Les mères seules affichent des taux de pauvreté de beaucoup supérieurs à ceux des familles biparentales. Au Québec, plus de 54 % des familles monoparentales sont pauvres, et 45 % d'entre elles dépendent de la sécurité du revenu, une statistique qui atteint 74 % dans le cas des familles monoparentales qui comptent des enfants de moins de six ans. Quand on constate que 82 % des familles monoparentales sont dirigées par une femme, on peut en conclure que la monoparentalité demeure encore aujourd'hui, et ce, sans contredit, une réalité bien féminine qui entraîne son lot de difficultés et de misères.
Imaginez, ne serait-ce qu'un instant, que vous soyez une jeune mère monoparentale prestataire d'une aide de dernier recours. Disposant de revenus nettement insuffisants, vous n'auriez d'autre choix que de couper dans le «maigre» et d'établir la liste, par priorités, d'un ensemble de besoins qui devraient pourtant tous être jugés prioritaires. Que feriez-vous passer en premier si vous deviez choisir entre nourrir vos enfants, leur acheter des vêtements ou des fournitures scolaires, vous procurer des médicaments, payer le loyer, la facture d'électricité ou celle du téléphone? Difficile de trancher, n'est-ce pas? Pourtant, des dizaines de milliers de familles au Québec font face, mois après mois, à un tel déchirement.
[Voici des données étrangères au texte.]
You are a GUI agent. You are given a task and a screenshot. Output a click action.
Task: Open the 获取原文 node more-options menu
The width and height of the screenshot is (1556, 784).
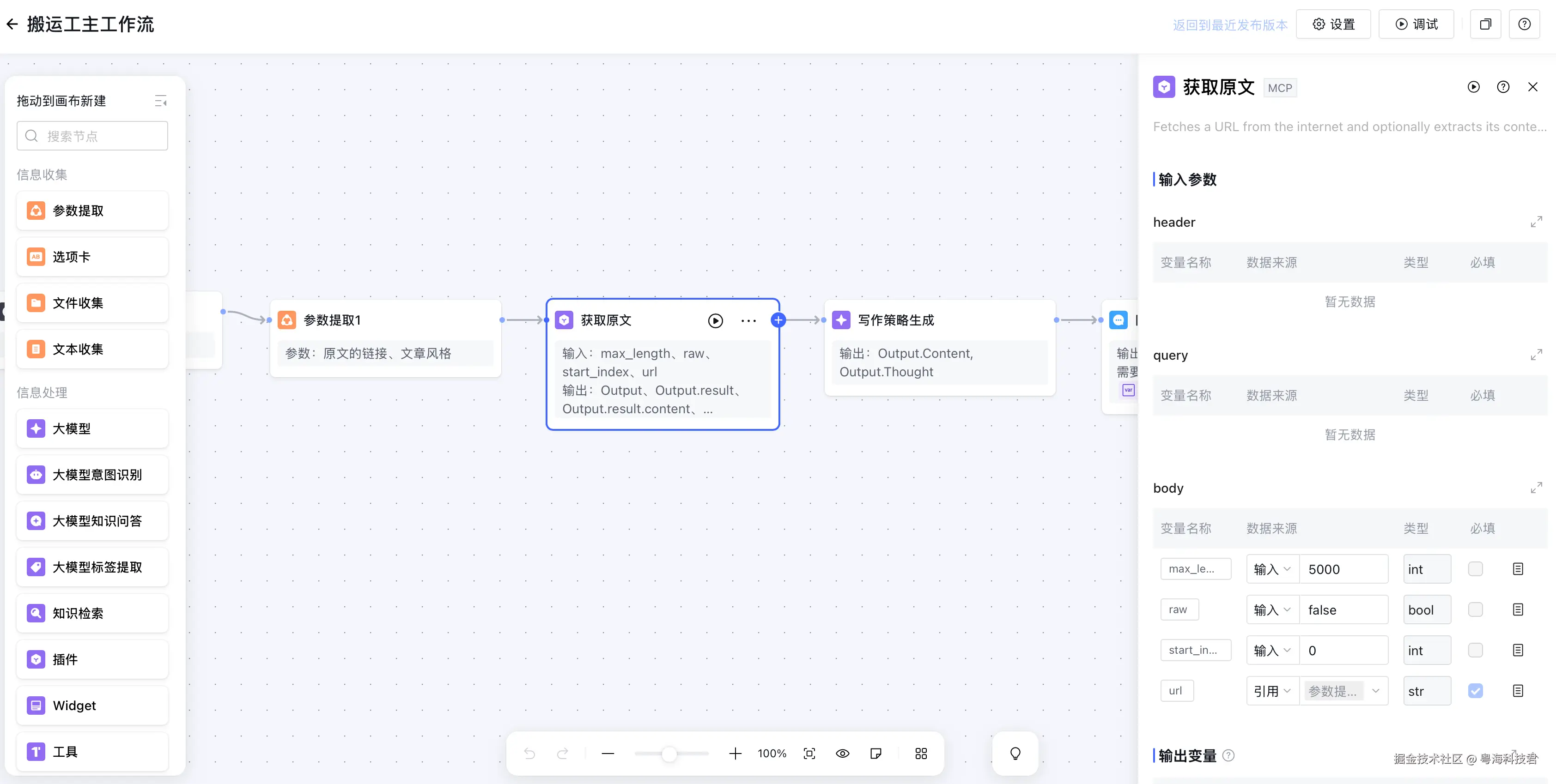tap(748, 320)
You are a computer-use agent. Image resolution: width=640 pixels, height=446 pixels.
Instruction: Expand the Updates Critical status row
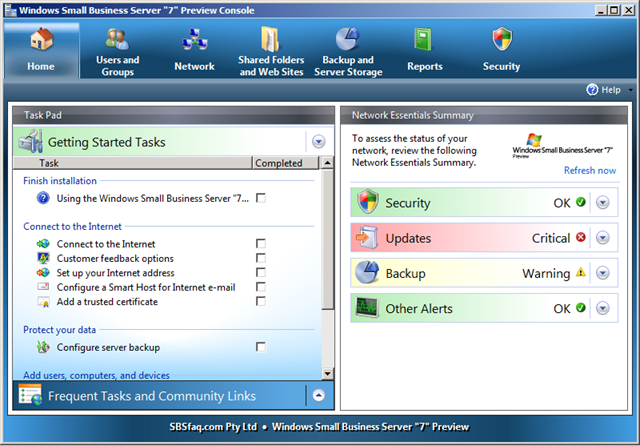(602, 238)
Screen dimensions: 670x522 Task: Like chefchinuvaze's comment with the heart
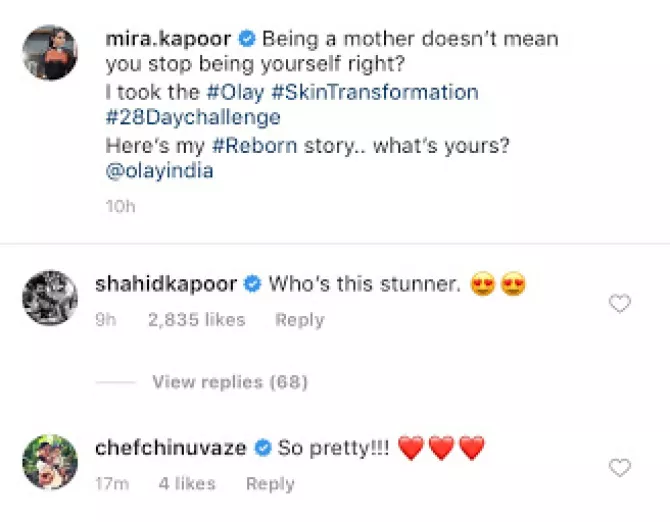pyautogui.click(x=620, y=467)
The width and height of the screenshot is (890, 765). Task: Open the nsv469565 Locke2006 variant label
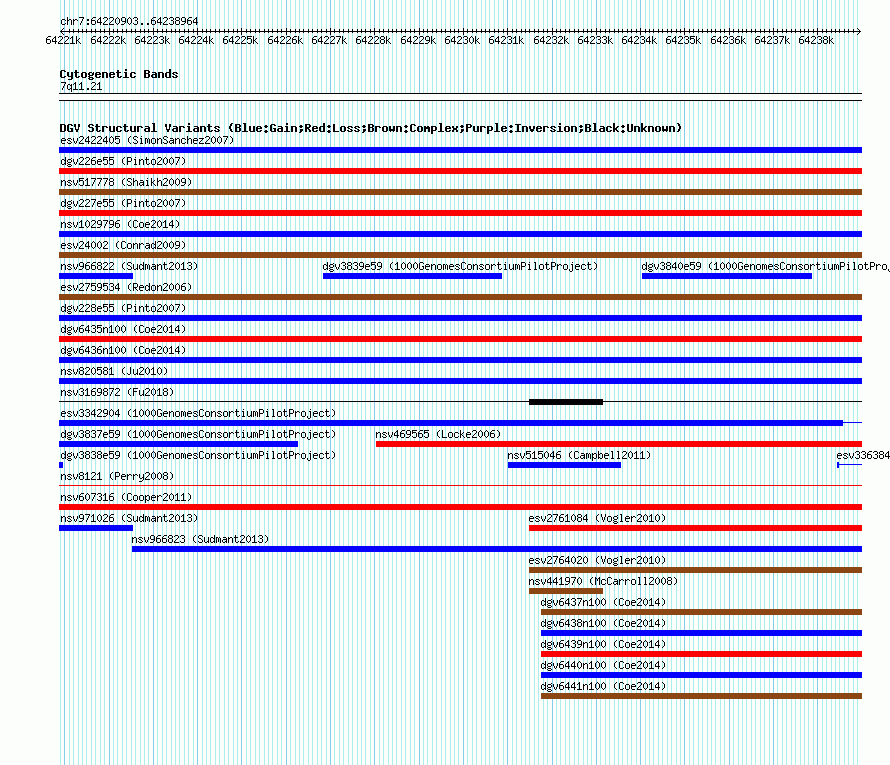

Le rétablissement d'un régime universel d'allocations familiales, assorti d'une allocation supplémentaire pour les familles les plus démunies en fonction des besoins réels des enfants, permettrait également de s'assurer que chaque enfant du Québec ait de quoi se nourrir, se vêtir, se loger, se soigner et s'éduquer convenablement. Bien sûr, on pourra toujours arguer que ceux qui mettent des enfants au monde devraient être les premiers à répondre à leurs besoins, mais la société québécoise n'a-t-elle pas elle aussi le devoir d'assurer collectivement le bien-être de ses enfants? Les enfants sont l'avenir de la société. Travailler à éliminer la pauvreté des enfants, cela signifie travailler pour l'avenir du monde.